◆ DOCUMENT TEXT:
Unless you've been sequestered in a mountaintop monastery somewhere, you know there's a serious shortage of good technicians. This situation presents both opportunity and obligation to tire dealers who offer automotive services. Many of the owners and managers I meet are convinced the shortage is regional—a characteristic of their particular market. But informed sources agree the shortage won't be corrected anytime soon. Furthermore, they privately agree the situation will get worse before it gets better.
Mark my words, there's a silver lining inside this storm cloud of a technician shortage. The more difficult it becomes to find good help, the easier it will become to distinguish good repair shops from mediocre ones—let alone bad ones.
Simply put, shops with superior talent will fix today's sophisticated vehicles quicker and more accurately than their competition. Plus, they'll repair vehicles correctly the first time.
Every service manager longs to attract the caliber of customer who eagerly pays top dollar to have a vehicle repaired correctly the first time. These, the most-desirable kind of service prospects, will readily recognize and flock to better-staffed service centers.
The more expensive and complicated vehicles become, the less these customers will tolerate incompetence in the service bay!
Here, the plot thickens. I'm convinced a general consumer trend will force today's less-choosy motorists to seek the best-staffed service shops tomorrow.
The reason is that consumer surveys show a general discontent with auto repair. Many people rank getting a vehicle repaired as being more unpleasant than a trip to the dentist!
Marketers who study consumer trends also emphasize that people want more time for family and hobbies as well as ways to reduce stress in their lives. The number of single-parent households is at an all-time high.
So, comebacks and arguments about why the vehicle wasn't fixed right the first time conflict with the lifestyle improvements consumers seek.
Conclusion? The more that life taxes the average consumer's time, the more likely he or she is to patronize the best-staffed service shop. The more precious their personal time becomes, the more readily they'll pay premium prices to avoid being inconvenienced by auto repairs or maintenance.
The tighter time is, the more inclined people are to choose competence over price. Isn't that the very viewpoint we've been trying to instill in them anyway?

◆ PROVIDED MATERIAL:
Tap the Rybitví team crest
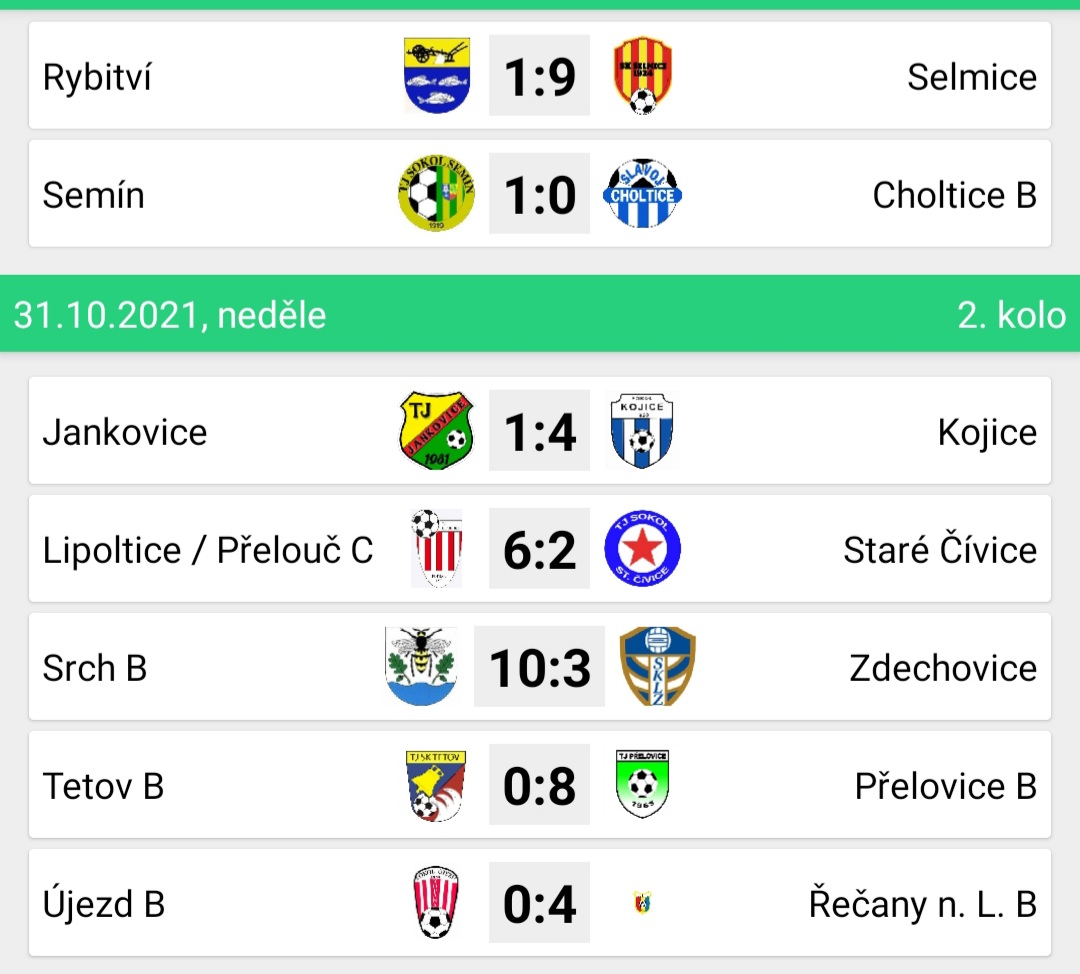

◆ ASSIGNED TASK A: Please transcribe the technician shortage article starting at "Mark my words, there's" and ending at "the service bay!".
◆ ASSIGNED TASK B: Turn the paragraph of the technician shortage article that opens with "Marketers who study consumer trends" into a brief bulleted list that keeps its main facts.
This data comes from a separate source.

◆ ANSWER SECTION A:
Mark my words, there's a silver lining inside this storm cloud of a technician shortage. The more difficult it becomes to find good help, the easier it will become to distinguish good repair shops from mediocre ones—let alone bad ones.
Simply put, shops with superior talent will fix today's sophisticated vehicles quicker and more accurately than their competition. Plus, they'll repair vehicles correctly the first time.
Every service manager longs to attract the caliber of customer who eagerly pays top dollar to have a vehicle repaired correctly the first time. These, the most-desirable kind of service prospects, will readily recognize and flock to better-staffed service centers.
The more expensive and complicated vehicles become, the less these customers will tolerate incompetence in the service bay!

◆ ANSWER SECTION B:
- Marketers who study consumer trends say people want more time for family and hobbies.
- People also want ways to reduce stress in their lives.
- Single-parent households are at an all-time high.